X Corp: X-rated rants
If those investors in the company formerly known as Twitter who haven’t already run for the hills were granted a Christmas wish list, smack at the top would be a request for Elon Musk to keep his trap shut. Musk has often oscillated on the spectrum between visionary genius and abject loon, but his performance at The New York Times DealBook summit may well go down as a Looney Tunes nadir.
Most executives faced with an exodus of advertisers might be expected to cosy up to them and bring them back into the fold, but Musk is not most executives. In a highly public forum in front of a group including Bob Iger, CEO of former advertiser Disney, Musk accused advertisers of blackmailing him and told them to “go fuck” themselves. This comes soon after Musk described an antisemitic post as “the actual truth”, prompting the White House to issue a statement describing the post as “an abhorrent promotion of antisemitic and racist hate”.

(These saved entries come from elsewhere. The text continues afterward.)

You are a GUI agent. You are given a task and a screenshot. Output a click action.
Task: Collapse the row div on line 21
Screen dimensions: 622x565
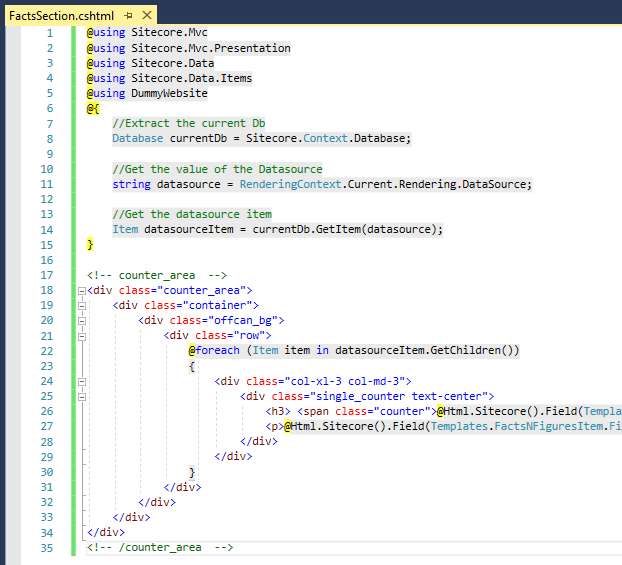[82, 335]
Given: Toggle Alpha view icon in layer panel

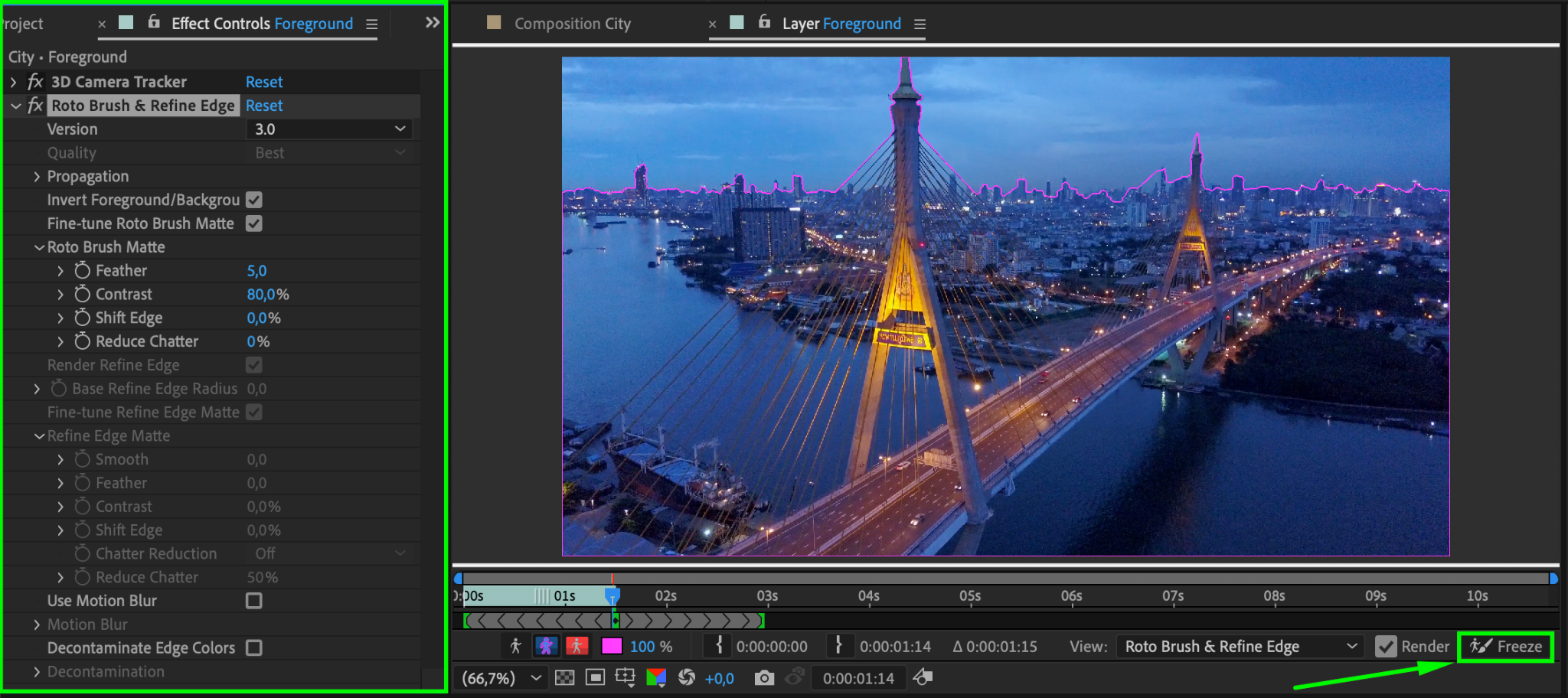Looking at the screenshot, I should [515, 647].
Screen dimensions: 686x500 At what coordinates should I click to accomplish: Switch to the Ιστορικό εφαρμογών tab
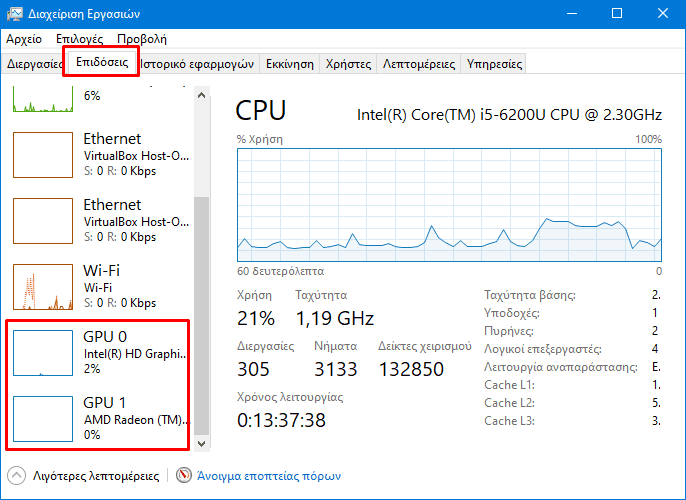(x=196, y=63)
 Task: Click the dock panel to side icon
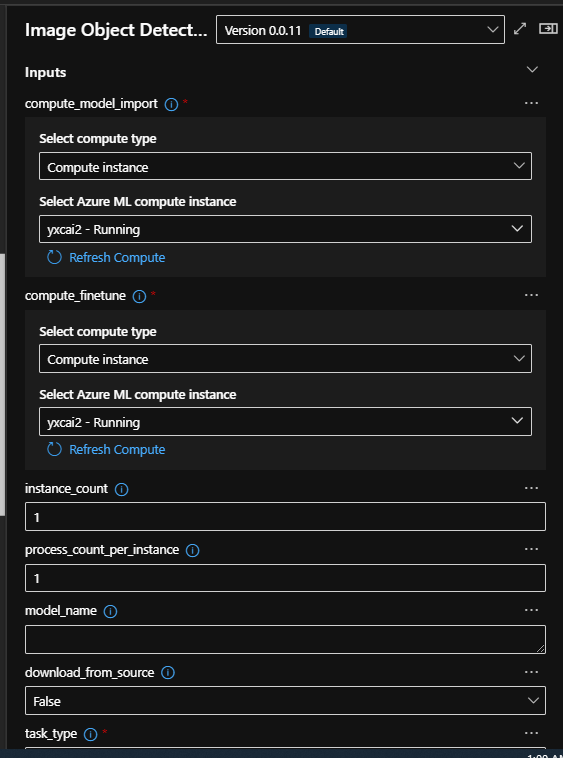coord(548,29)
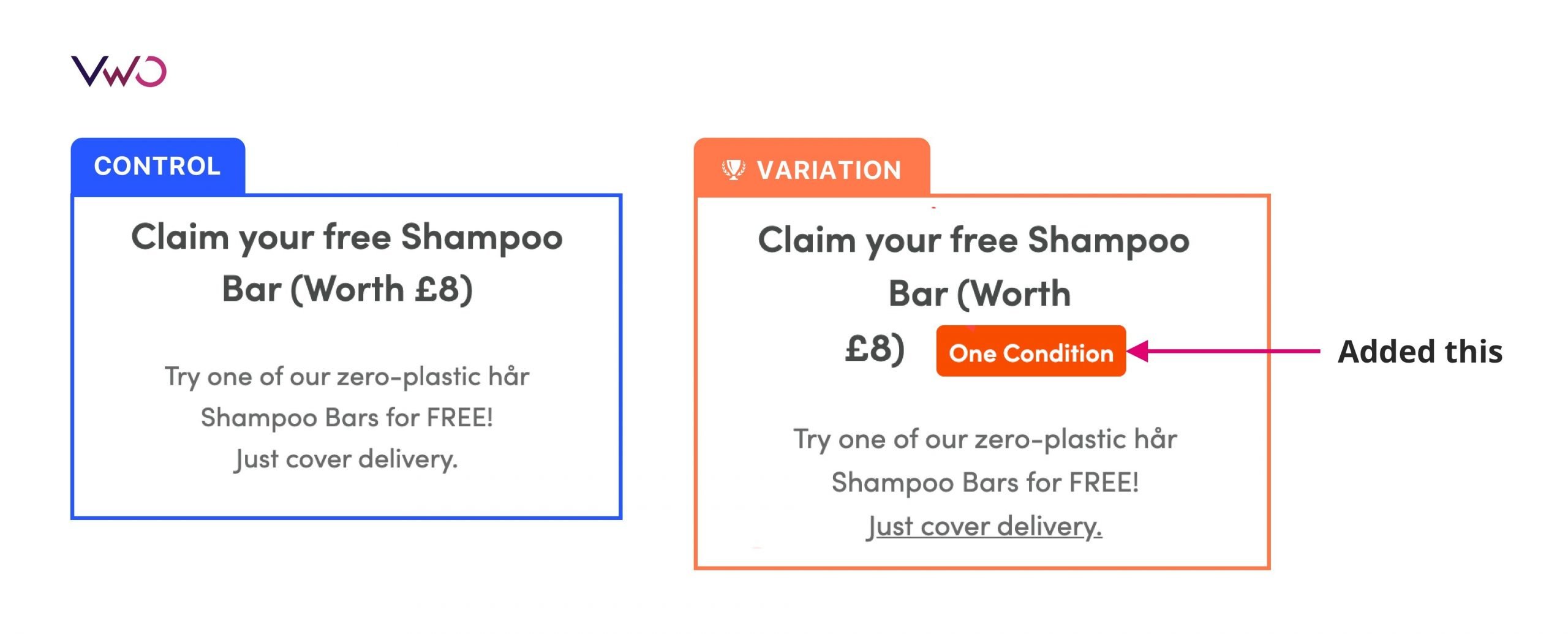Click the VWO logo
The height and width of the screenshot is (634, 1568).
click(x=119, y=72)
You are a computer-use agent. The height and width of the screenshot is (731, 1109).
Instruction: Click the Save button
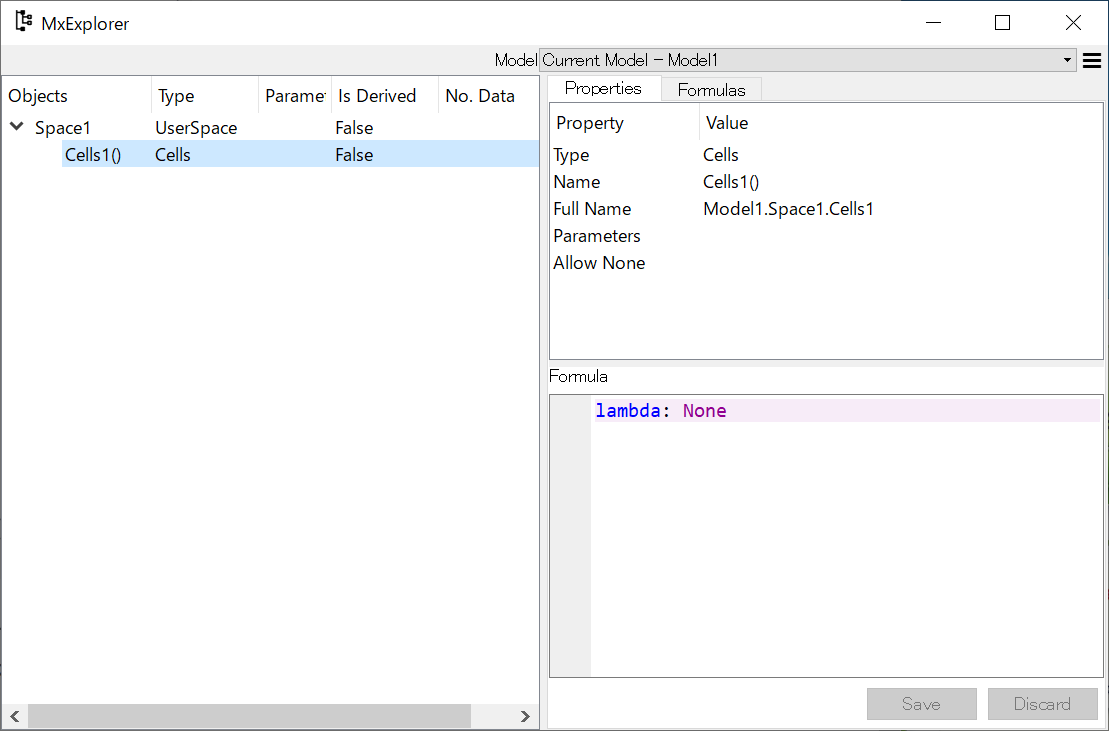tap(921, 704)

None of this can be music to the ears of Linda Yaccarino, X’s CEO who was hired on the back of her lengthy connection with the advertising world. Those connections will need to be deep to survive the damage done every time Musk opens his mouth and inserts his size 12s.
In a brave display of glass half-fullishness, she sent a companywide e-mail the day after Musk’s F-bomb saying that Musk had shared an “unmatched and completely unvarnished perspective”. The subtext, presumably, was go back to playing with your rockets and let me do my job.